If timing attacks are present in the use case, I think the optimal value of K is likely to be 1.

In some use cases, timing correlations are present for some requests (e.g., the first request issued when the configuration is not locally in cache) but not others. In these cases, it might make sense to perform a single check (K=1) initially, and then perform more checks asynchronously (according to some randomized schedule) to catch if the initial mirror was colluding and served a targeted resource.

These issues can be avoided by tunneling K-Check through a trusted proxy, but if a trusted proxy exists then it can run the Mirror Protocol itself and K > 1 is unnecessary (see #16).

chris-wood commented 11 months ago

K-Check is designed to improve in privacy as K (or the threshold t) increases

I don't think this is a goal of K-Check. Increasing K is meant to increase confidence in consistency of the answer -- it has nothing to do with privacy. Does the draft say otherwise? If so, we should probably fix that.

bemasc commented 11 months ago

I've adjusted the issue description to be more precise, and avoid assuming that privacy is the only reason to pursue consistency.

chris-wood commented 11 months ago

I'm not sure I understand this newly phrased issue. The "attack" is still described as one on privacy ("increasing K actually reduces privacy increases vulnerability to a passive attack on the user's privacy"). I appreciate thinking about the draft, but it would be more helpful if this was something concrete.

bemasc commented 11 months ago

OK, I'll try to make it concrete. A hypothetical example:

I am the moderator of a subreddit. I'm trying to maintain my privacy, so my login handle is not identifying. Once every day or two, I publish a comment in the subreddit using OHTTP through a trustworthy Relay.

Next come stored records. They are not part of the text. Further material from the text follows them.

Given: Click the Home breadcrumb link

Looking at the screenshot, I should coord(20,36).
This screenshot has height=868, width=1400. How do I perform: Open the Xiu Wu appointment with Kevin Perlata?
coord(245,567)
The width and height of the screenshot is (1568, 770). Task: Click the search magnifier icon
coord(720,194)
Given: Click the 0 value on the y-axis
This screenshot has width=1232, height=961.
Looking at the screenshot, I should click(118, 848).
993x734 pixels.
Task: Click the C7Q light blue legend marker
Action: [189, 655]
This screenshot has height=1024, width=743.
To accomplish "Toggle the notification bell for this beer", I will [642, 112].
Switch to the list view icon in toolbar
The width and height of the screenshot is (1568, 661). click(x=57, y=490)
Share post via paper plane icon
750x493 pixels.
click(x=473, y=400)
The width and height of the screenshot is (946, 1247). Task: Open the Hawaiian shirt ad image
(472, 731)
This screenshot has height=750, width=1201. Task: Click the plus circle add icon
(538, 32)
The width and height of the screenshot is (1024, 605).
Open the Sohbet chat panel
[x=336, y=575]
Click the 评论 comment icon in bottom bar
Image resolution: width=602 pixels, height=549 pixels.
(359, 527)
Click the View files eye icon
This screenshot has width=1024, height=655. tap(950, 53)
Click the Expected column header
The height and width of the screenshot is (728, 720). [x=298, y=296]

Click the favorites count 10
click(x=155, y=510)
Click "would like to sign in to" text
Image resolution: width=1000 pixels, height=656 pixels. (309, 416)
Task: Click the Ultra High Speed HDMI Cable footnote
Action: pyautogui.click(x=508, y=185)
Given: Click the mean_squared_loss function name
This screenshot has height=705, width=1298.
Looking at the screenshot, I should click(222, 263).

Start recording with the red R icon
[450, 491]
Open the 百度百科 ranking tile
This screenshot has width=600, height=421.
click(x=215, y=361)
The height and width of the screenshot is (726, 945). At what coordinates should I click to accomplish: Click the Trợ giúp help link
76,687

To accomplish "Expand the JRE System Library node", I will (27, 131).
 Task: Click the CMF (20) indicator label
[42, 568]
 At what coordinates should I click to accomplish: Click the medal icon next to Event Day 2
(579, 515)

A hostile actor would like to know my IP address. Reddit doesn't know, and the Relay won't share. However, Reddit's gateway config expires after 60 minutes, so almost every time I post an update, my client app needs to refresh its consistency check first. That requires pinging K different mirrors, asking for Reddit's gateway config. Let's say K=10.

It turns out that one of those 10 mirrors is compromised by the hostile actor. By correlating requests for the gateway config with my post timestamps, it can identify the IP address that always asked for this resource immediately before my posts appeared. That's my IP address.

The risk of one mirror being compromised increases in proportion to K. Similar proportional risks apply to correlation attacks using passive network monitoring, which become more likely as your requests traverse more paths.

chris-wood commented 11 months ago

OK, so this is an attack on privacy 👍 We can certainly note that the probability of such a thing increases as K increases.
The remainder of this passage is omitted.